L'Etat français annonçait ce jeudi les principaux axes de son vaste plan de relance de l'économie de 100 milliards d'euros, baptisé France Relance. Avec, parmi les principaux axes, la réindustrialisation du pays, qui devrait bénéficier d'une enveloppe de près d'un milliard d'euros, annoncée par le ministre de l'Économie, des Finances et de la Relance, Bruno Le Maire, en vue de générer des investissements industriels sur le territoire.
Une bonne nouvelle pour des TPE comme OC Médical. La société clermontoise, fondée en 2015 et spécialisée à l'origine dans le négoce de matériel médical, commercialise déjà, depuis plusieurs mois, le premier masque certifié FFP2, connecté, équipé d'un ventilateur double-flux et d'un système de filtration haute technologie. Elle l'importe de Chine, mais son directeur est prêt à le produire en Auvergne : il ne manquerait plus que les fonds pour en démarrer la production.
Pour cela, il espère un coup de pouce de l'exécutif régional, et notamment du plan de relance régional adopté fin juin par la Région Auvergne Rhône-Alpes, qui a fait de la relocalisation industrielle un axe fort. Et pourquoi pas de la part de l'Etat, qui a annoncé ce jeudi des mesures fortes en matière de soutien à la relocalisation de la production industrielle en France.

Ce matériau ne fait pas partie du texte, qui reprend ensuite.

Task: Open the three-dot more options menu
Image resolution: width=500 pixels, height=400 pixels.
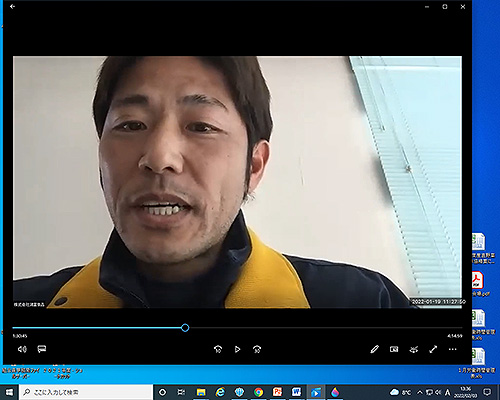Action: 452,349

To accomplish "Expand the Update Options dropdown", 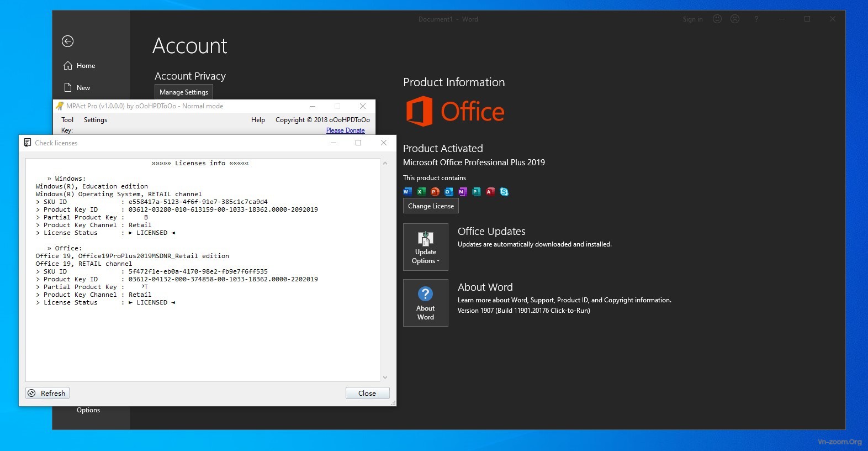I will pyautogui.click(x=425, y=247).
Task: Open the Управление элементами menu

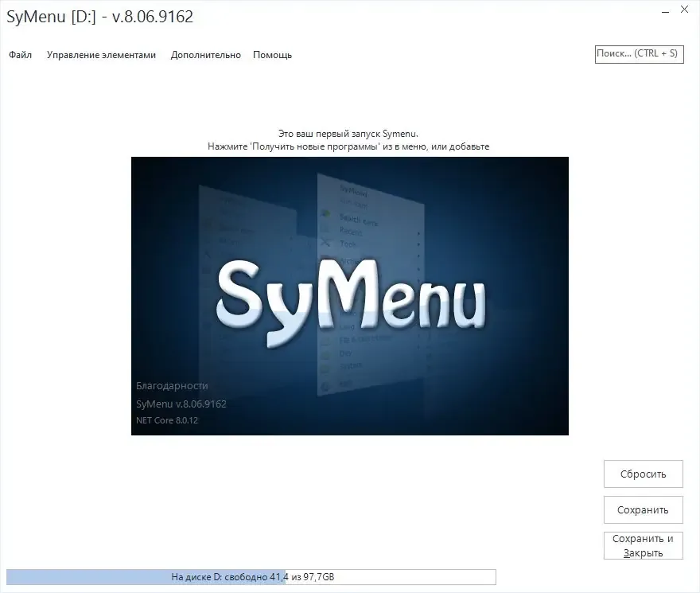Action: tap(101, 55)
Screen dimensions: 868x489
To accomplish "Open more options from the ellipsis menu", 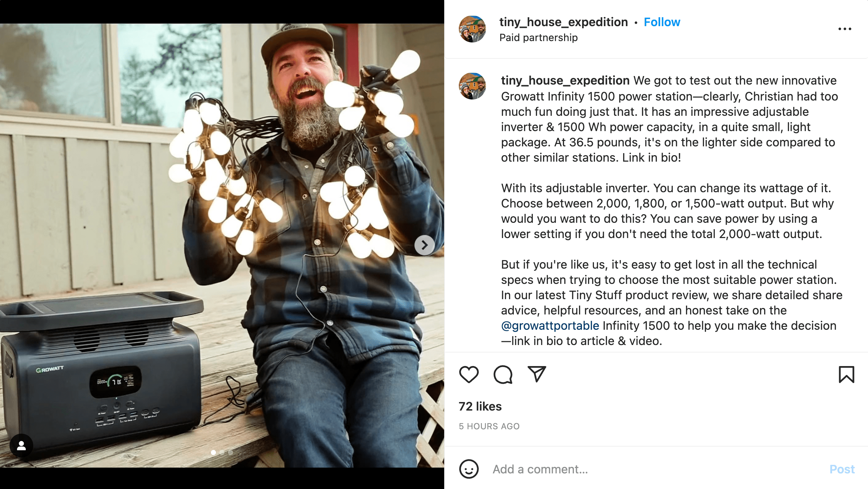I will tap(845, 29).
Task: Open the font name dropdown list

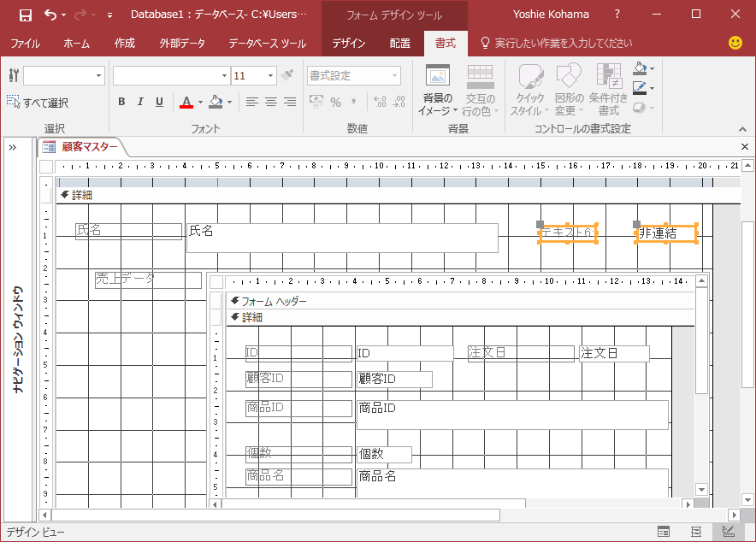Action: (224, 76)
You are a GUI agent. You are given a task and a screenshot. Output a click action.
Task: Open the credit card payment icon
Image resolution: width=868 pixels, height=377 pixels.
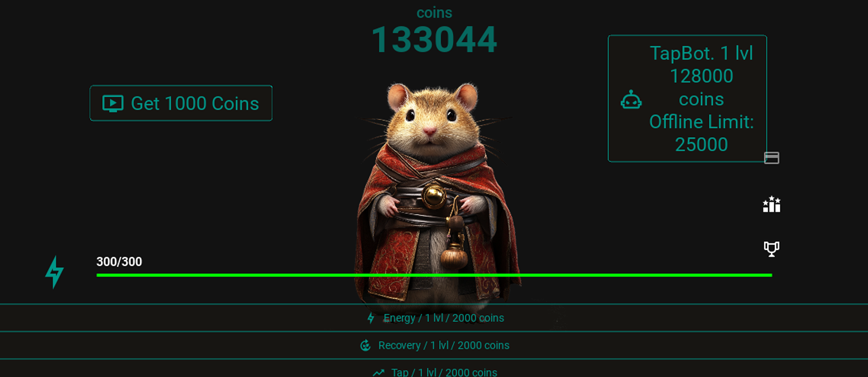coord(771,157)
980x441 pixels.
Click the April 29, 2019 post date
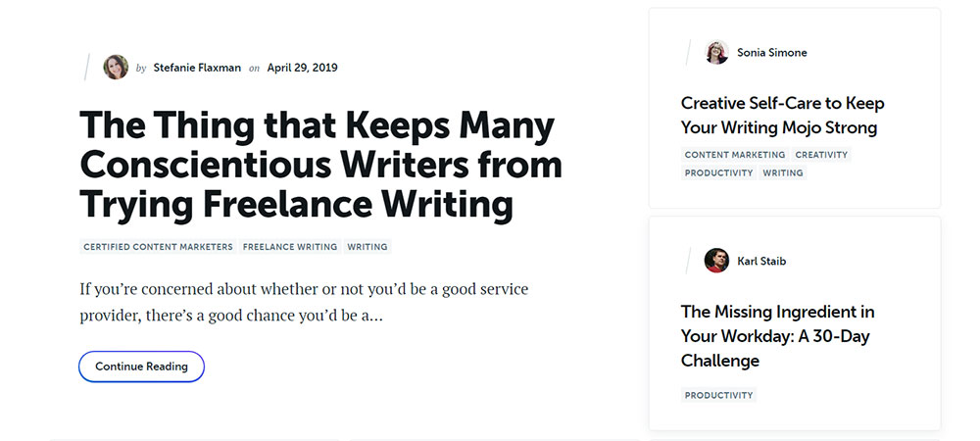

"Pour l'instant, je l'importe de Chine, mais nous sommes prêts pour le développer en Auvergne", sourit Olivier Caurrier, le directeur général d'OC Médical. Pour cela, il a fait ses calculs, et affirme qu'il aurait besoin d'une enveloppe de 300 000 euros.
Ce masque, composé de plastique et de silicone, présenterait plusieurs atouts, en comparaison des autres modèles actuellement sur le marché : à commencer par un confort de respiration qui se veut meilleur que les masques traditionnels, y compris pour les sportifs. Grâce à un système de ventilation double-flux, il purifie et expulse l'air expiré en dehors du masque. Rechargeable, son ventilateur peut également être branché, de la même manière qu'un smartphone. Le tout, en demeurant léger, puisqu'il ne pèserait que 32 grammes !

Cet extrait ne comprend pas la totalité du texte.